• EXERCISE:
Within the lines below, find those that hold the string "pixels" and copy each one.

• PROVIDED DATA:
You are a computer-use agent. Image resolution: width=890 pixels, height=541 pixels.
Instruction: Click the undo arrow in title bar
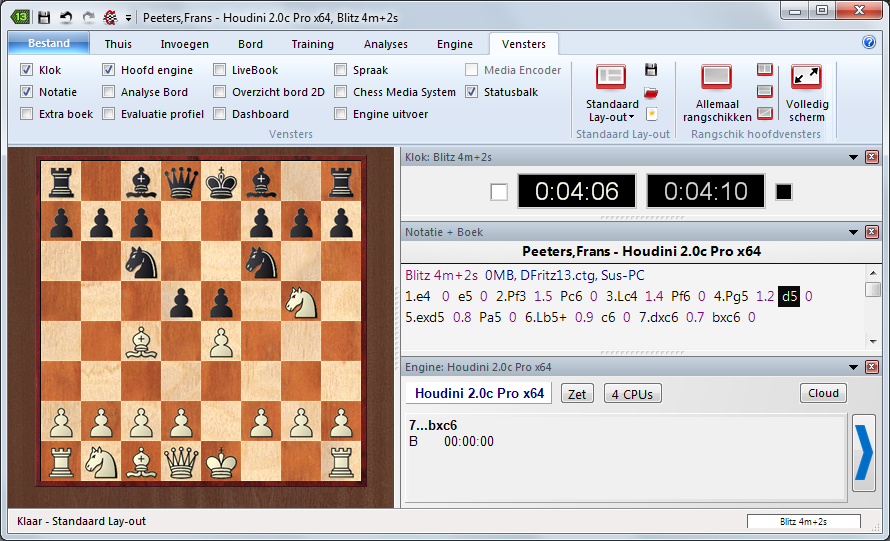[x=66, y=17]
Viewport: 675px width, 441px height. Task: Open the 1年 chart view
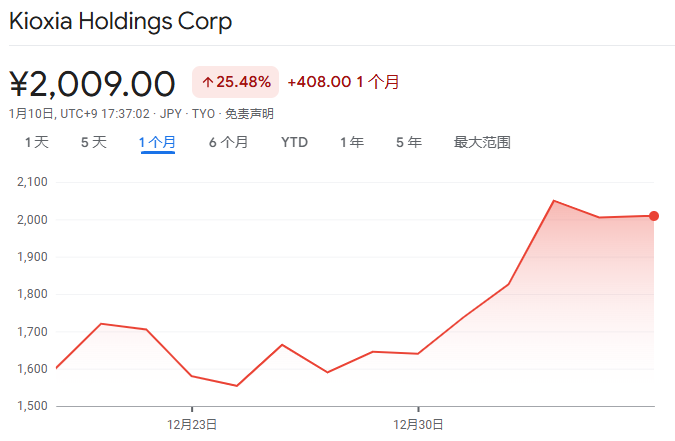point(351,142)
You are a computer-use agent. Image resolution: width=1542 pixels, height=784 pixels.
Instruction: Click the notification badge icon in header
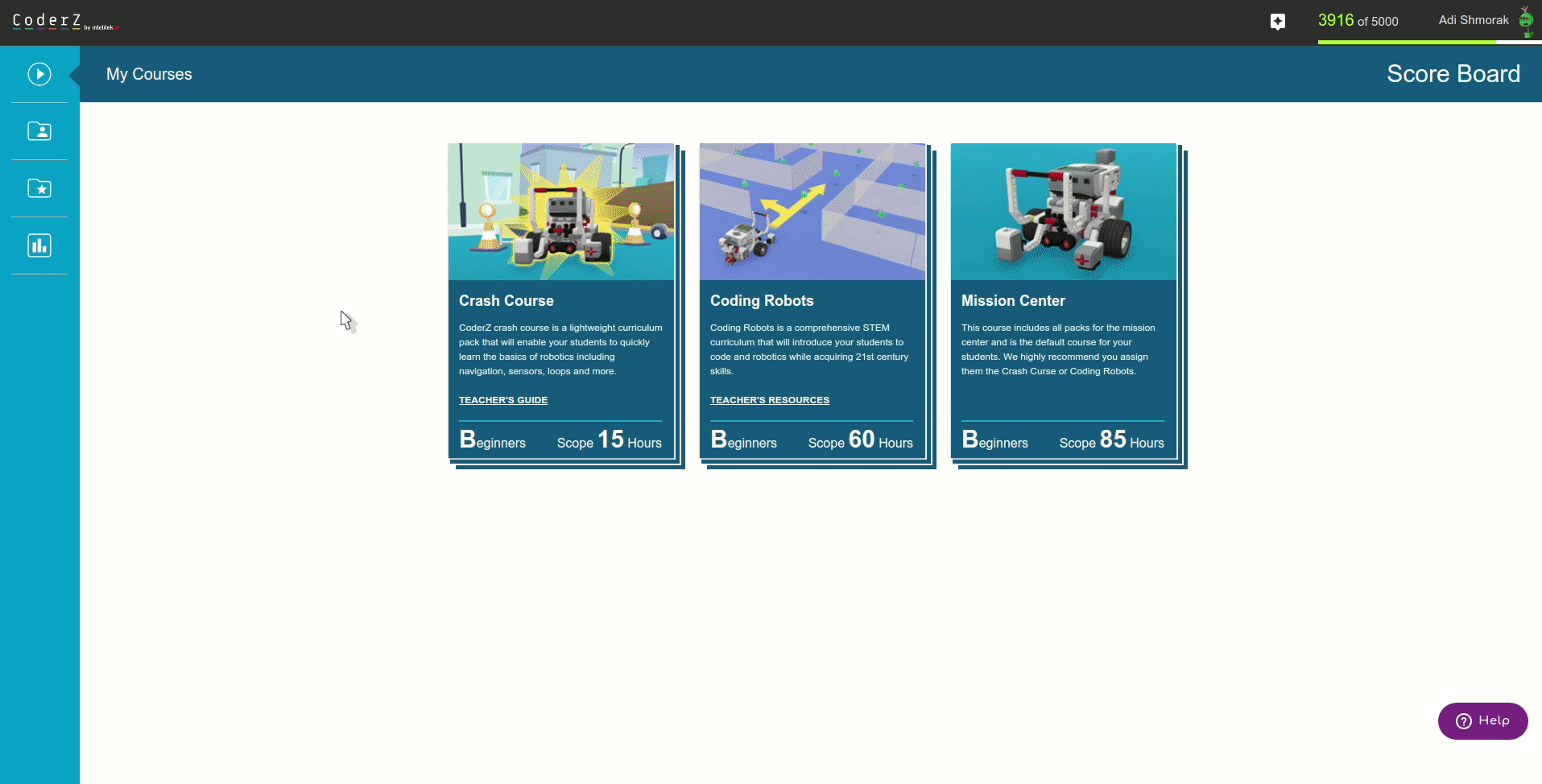(1278, 22)
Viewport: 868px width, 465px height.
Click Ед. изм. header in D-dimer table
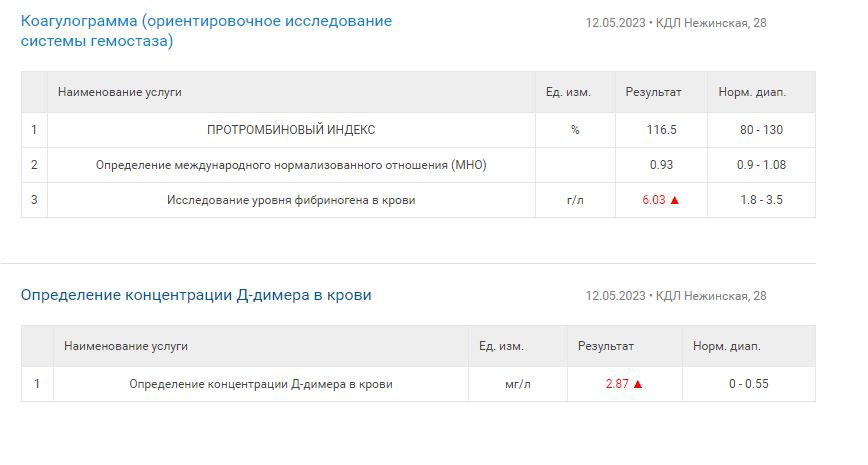[x=501, y=347]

• ANSWER TO THE EXERCISE:
You are a computer-use agent. Image resolution: width=890 pixels, height=541 pixels.
You are a computer-use agent. Image resolution: width=1542 pixels, height=784 pixels.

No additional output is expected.